Allo stesso modo, donne di età più avanzata conoscono il fenomeno solo grazie alla propria esperienza diretta, professionale o in ambito di volontariato, che le ha portate ad esservi a contatto ed assistere attivamente le vittime. Tra le intervistate, solo quelle in possesso di titoli di studio e formazioni specifiche si sono distinte per la propria consapevolezza, specificando come questa derivi dal proprio percorso; un dato che evidenzia come sia tale vuoto comunicativo di fondo ad accomunarle tutte. Un vuoto che non riguarda solo le vittime dirette ma l’intera società; ed è urgente che ciascuna, a prescindere dal livello di istruzione, possa acquisire gli strumenti per difendersi e lottare contro questa piaga sociale.
Le esperienze raccontate dalle intervistate evidenziano un legame profondo tra la percezione della propria libertà nelle relazioni personali e il supporto o meglio, la sua mancanza, offerto dalle istituzioni. Le donne più giovani, seppur figlie di un’epoca maggiormente sensibile, descrivono un senso di insicurezza che si manifesta in ambiti cruciali della loro vita. In particolare, i rapporti affettivi appaiono come una sorta di “lotteria emotiva”. “Non sai mai se la persona che hai davanti si rivelerà gelosa e possessiva. A volte sembra tutto perfetto, poi ti ritrovi in una situazione da cui non sai uscire”, racconta una studentessa universitaria.

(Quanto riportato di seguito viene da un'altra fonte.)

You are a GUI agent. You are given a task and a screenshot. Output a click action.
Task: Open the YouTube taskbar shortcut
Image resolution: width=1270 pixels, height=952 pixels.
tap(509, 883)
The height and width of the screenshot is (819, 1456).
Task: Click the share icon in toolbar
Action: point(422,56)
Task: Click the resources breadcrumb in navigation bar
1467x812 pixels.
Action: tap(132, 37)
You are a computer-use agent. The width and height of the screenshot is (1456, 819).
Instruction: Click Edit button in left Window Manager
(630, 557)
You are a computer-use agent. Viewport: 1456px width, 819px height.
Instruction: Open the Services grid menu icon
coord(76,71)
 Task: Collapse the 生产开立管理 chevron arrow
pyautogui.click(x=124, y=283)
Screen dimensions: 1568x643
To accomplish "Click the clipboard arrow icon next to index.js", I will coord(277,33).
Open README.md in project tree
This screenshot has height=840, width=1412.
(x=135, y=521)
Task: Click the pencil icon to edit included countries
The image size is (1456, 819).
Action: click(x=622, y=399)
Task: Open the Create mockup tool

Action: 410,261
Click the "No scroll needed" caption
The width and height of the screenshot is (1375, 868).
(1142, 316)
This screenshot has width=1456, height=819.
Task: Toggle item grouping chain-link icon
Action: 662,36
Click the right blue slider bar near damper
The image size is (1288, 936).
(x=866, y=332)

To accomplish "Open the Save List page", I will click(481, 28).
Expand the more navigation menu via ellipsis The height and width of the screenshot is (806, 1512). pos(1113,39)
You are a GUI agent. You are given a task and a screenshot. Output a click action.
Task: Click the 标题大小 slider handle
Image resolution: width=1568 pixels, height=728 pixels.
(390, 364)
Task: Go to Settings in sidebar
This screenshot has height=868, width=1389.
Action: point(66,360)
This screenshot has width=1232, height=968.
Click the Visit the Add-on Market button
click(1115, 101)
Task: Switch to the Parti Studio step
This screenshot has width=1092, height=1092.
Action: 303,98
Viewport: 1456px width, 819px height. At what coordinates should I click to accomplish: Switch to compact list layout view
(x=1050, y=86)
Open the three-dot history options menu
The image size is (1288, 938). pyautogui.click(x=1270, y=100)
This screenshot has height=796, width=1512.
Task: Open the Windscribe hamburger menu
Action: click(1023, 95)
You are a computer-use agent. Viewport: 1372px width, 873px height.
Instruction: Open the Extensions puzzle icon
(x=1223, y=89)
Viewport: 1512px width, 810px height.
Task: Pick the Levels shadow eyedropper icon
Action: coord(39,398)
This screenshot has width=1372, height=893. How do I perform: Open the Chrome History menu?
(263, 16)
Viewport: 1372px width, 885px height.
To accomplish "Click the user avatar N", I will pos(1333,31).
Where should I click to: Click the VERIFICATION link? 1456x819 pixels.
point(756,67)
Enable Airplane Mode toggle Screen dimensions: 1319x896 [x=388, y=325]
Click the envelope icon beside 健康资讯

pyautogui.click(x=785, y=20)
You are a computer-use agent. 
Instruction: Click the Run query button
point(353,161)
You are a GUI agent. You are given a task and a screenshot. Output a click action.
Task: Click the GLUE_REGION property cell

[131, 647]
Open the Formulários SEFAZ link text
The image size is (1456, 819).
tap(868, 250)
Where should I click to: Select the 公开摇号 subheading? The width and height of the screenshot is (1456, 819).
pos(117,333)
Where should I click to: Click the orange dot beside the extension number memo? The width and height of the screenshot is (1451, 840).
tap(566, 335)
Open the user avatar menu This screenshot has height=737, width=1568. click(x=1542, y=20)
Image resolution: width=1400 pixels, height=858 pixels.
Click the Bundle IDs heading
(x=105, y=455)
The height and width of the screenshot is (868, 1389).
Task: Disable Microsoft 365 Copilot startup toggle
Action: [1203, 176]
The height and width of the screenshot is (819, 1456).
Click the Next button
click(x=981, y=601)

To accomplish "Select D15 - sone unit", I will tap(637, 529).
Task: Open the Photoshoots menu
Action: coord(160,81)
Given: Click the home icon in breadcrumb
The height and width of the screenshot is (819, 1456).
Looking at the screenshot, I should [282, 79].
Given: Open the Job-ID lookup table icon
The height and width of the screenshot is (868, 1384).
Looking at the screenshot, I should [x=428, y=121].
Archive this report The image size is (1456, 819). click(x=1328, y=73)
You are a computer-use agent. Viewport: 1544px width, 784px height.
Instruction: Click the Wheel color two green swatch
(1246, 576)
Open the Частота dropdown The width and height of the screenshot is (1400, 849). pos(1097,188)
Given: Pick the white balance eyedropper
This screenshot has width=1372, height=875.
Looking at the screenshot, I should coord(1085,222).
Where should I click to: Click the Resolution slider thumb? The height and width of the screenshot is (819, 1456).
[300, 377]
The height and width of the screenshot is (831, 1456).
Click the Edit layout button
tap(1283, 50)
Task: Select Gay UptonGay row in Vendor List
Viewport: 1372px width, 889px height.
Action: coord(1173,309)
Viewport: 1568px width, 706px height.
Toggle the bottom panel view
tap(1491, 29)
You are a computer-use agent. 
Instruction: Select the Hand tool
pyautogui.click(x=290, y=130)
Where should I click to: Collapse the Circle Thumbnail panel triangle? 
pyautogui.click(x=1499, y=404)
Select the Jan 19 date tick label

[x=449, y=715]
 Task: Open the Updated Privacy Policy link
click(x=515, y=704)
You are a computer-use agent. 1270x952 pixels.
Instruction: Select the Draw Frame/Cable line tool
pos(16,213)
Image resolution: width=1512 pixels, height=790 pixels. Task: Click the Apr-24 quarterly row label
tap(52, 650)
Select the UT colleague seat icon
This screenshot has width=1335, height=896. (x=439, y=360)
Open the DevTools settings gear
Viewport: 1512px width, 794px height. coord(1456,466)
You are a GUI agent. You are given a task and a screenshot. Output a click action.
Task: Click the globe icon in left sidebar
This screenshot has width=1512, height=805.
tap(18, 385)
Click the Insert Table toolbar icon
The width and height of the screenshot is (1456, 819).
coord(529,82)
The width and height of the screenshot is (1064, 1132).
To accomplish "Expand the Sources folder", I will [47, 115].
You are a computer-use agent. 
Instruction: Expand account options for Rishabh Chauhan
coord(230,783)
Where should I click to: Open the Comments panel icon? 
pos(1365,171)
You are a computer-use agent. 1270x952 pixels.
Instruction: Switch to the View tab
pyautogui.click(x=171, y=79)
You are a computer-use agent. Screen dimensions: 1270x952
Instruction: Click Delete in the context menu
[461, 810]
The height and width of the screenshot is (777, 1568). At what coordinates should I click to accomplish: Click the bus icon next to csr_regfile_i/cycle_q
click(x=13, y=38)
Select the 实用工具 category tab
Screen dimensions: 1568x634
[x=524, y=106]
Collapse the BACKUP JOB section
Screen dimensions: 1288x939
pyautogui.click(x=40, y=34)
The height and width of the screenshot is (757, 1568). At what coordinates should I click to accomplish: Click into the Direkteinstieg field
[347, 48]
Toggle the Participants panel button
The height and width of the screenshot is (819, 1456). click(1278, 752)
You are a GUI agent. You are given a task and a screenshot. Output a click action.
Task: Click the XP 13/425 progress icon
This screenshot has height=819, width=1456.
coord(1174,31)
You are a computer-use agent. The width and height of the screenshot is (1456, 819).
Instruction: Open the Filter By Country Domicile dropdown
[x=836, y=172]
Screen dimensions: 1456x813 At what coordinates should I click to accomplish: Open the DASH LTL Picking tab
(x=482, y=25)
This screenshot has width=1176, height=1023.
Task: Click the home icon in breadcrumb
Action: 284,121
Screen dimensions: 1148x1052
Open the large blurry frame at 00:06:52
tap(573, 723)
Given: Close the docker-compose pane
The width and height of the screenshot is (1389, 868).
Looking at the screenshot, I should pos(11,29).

Nel mondo del lavoro l’insicurezza si amplifica: la percezione di non essere prese sul serio, di essere giudicate meno competenti dei colleghi uomini o la sensazione di doversi sempre difendere da commenti fuori luogo, sono esperienze comuni. In contrasto, le donne più adulte mostrano una prospettiva diversa. Per loro, l’esperienza di vita diventa una risorsa per affrontare con maggiore consapevolezza la realtà e riconoscere, in modo più tempestivo, segnali di potenziale pericolo.
Due visioni apparentemente distanti ma profondamente connesse dal senso di solitudine e frustrazione per un sistema che, pur riconoscendo la gravità dei fatti che continuano costantemente a verificarsi, sembra solo provarci senza impegnarsi davvero. Tutte riconoscono la presenza di strumenti giuridici e sociali per combattere la violenza, ma tutte denunciano una lacuna sistemica: la prevenzione. “Intervenire quando è già troppo tardi per salvare una vita umana o una mente irrimediabilmente traumatizzata non è abbastanza.” sostiene una delle più adulte criticando come troppe volte le richieste di aiuto vengano minimizzate e gli aiuti attivati solo nel momento in cui atti più gravi si sono già verificati. Qualcuna attribuisce la colpa anche a chi è vicino alle vittime, reo di ignorare dettagli e denunce silenziose che potrebbero fare la differenza: “Ci dicono di aprirci, ma poi? È come buttarsi nel vuoto senza paracadute.”
Le donne intervistate, pur con esperienze diverse, hanno un desiderio comune: essere rispettate e trattate con eguaglianza. Non basta riconoscere il fenomeno della violenza, non basta comprenderne la gravità. La vera sfida è creare una società consapevole, che sappia prevenire ed educare al rispetto. Non più un’esperienza individuale ma un reale impegno collettivo, una coscienza unica che sappia urlare senza timore: “DI GENERE SI MUORE”.